[Start of Attachment]

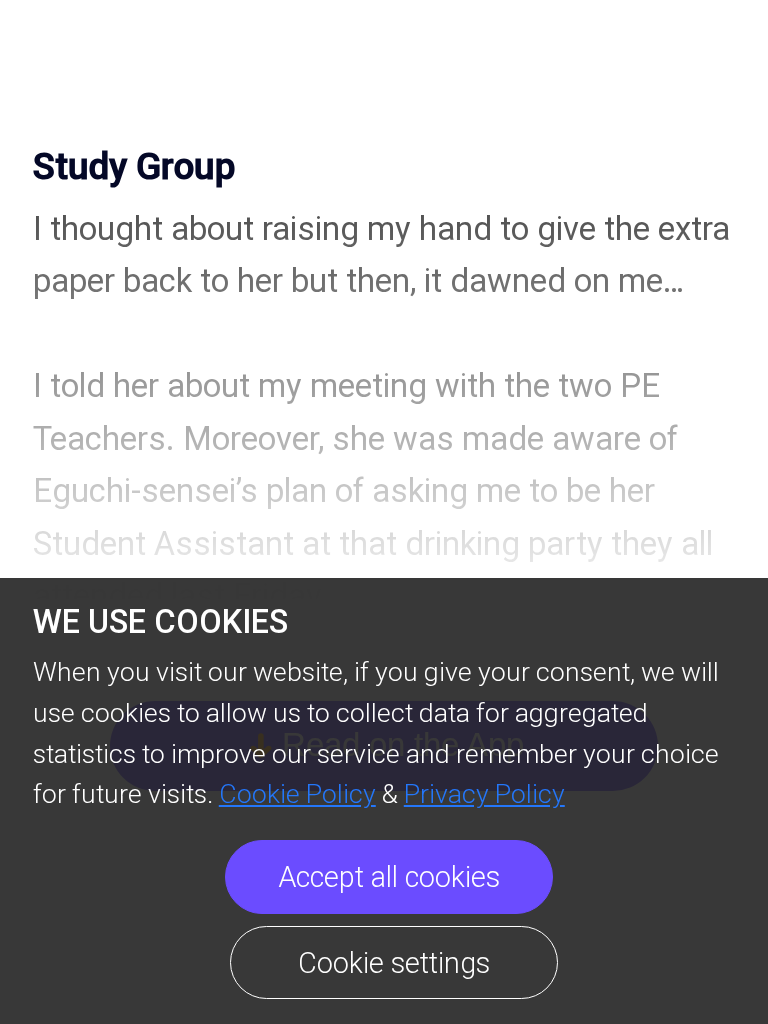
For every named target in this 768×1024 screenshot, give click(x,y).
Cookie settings (394, 963)
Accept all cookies (389, 877)
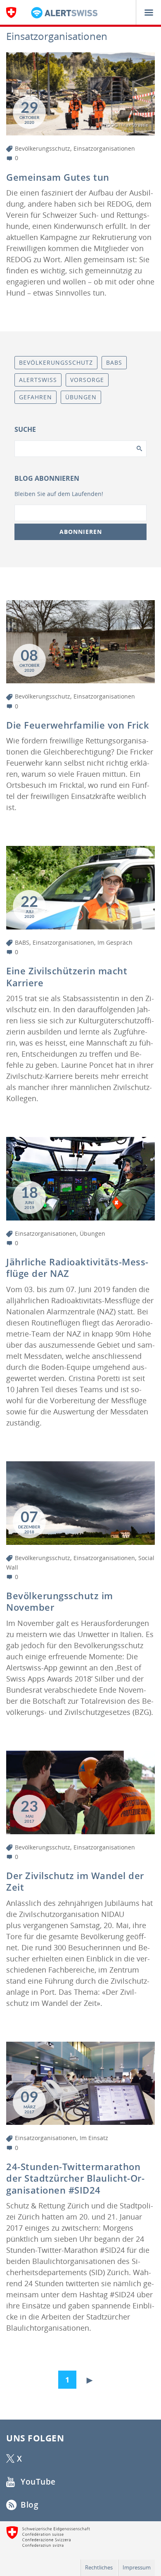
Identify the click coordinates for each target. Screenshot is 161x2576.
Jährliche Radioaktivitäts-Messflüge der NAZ (77, 1267)
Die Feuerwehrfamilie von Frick (77, 725)
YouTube (37, 2481)
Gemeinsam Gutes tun (57, 177)
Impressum (137, 2567)
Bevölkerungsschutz (42, 148)
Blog (29, 2504)
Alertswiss (38, 380)
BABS (22, 942)
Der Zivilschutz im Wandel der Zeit (75, 1881)
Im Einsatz (94, 2138)
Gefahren (35, 397)
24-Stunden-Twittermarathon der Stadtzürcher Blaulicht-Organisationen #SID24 (75, 2178)
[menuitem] (69, 2377)
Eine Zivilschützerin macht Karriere (66, 976)
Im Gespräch (115, 942)
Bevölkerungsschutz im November (59, 1601)
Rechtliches (99, 2567)
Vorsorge (87, 380)
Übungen (92, 1233)
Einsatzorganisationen (104, 148)
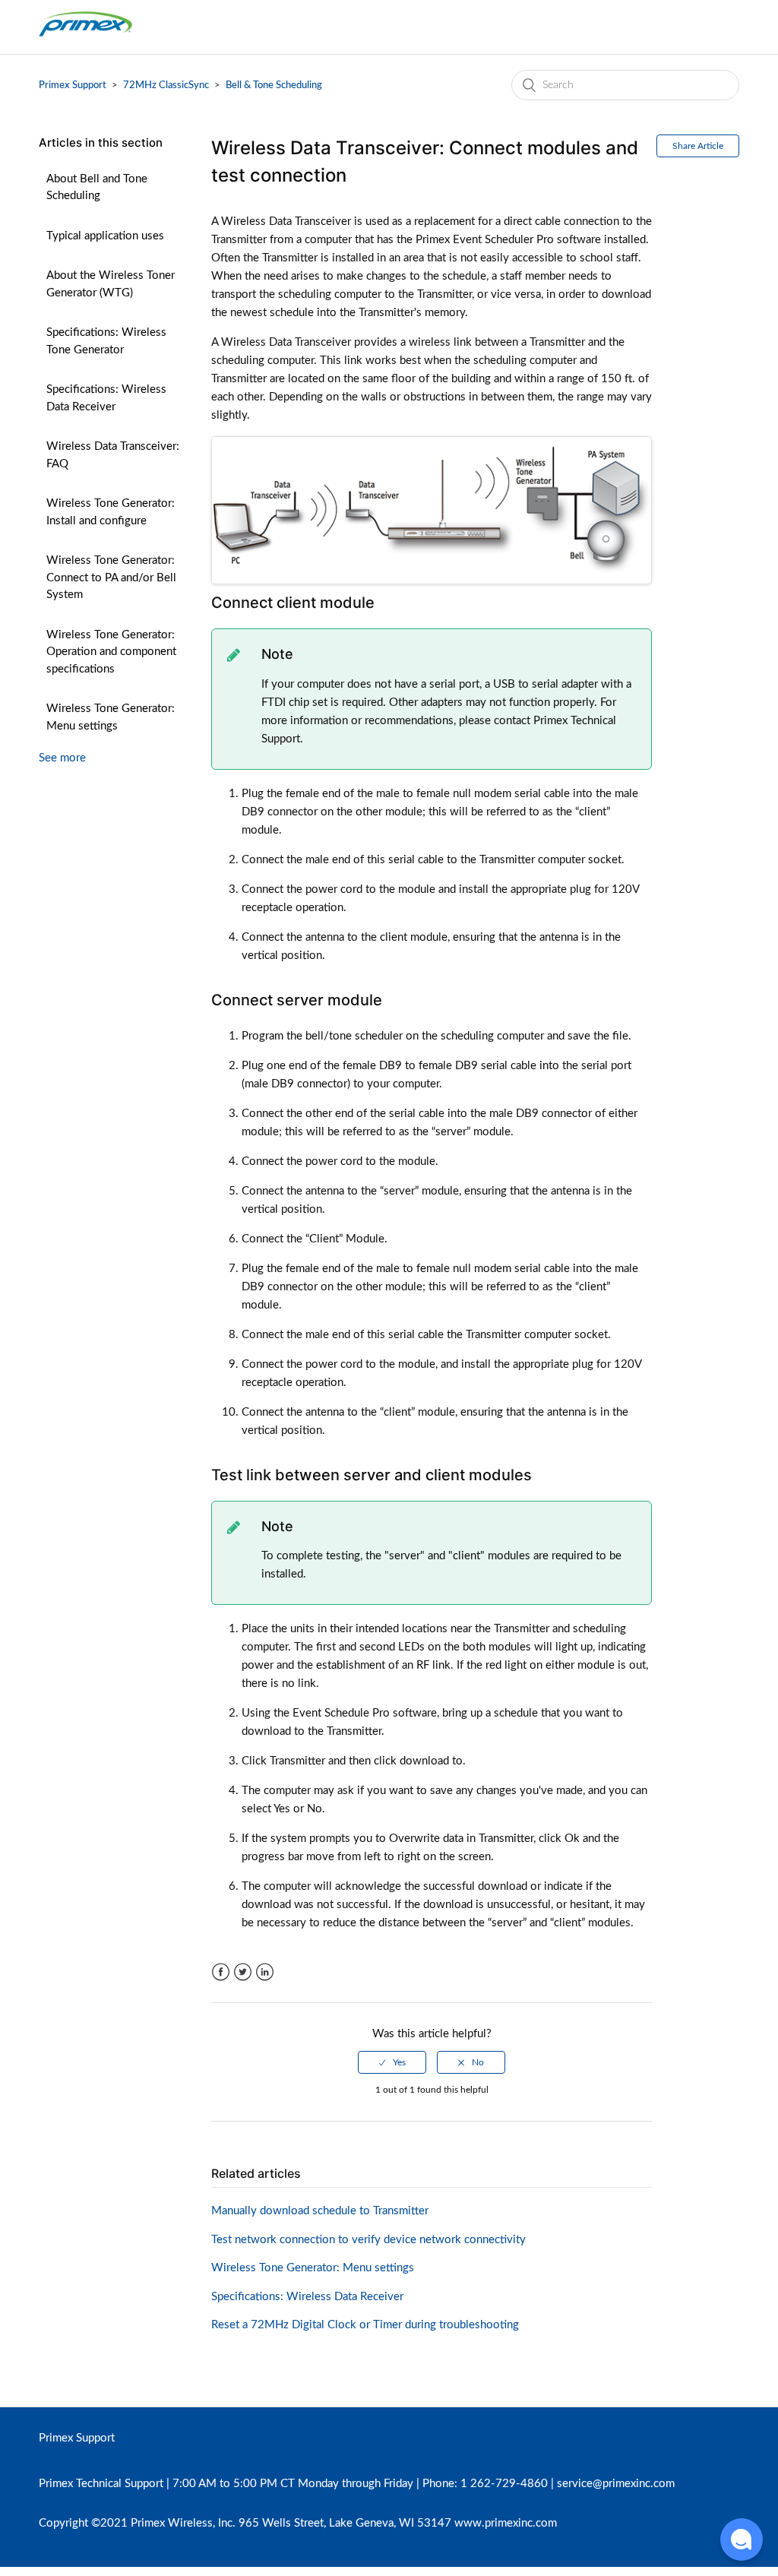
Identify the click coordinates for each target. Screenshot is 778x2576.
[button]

[End of Attachment]

Work task:
Look through the records above and please copy every line in which the string "target" occurs.

Your solution:
For every named target in this 768×1024 screenshot, give click(x,y).
Identify the click coordinates for each target. Screenshot is 161x2576.
Identify the click coordinates for each target. Screenshot is 778x2576.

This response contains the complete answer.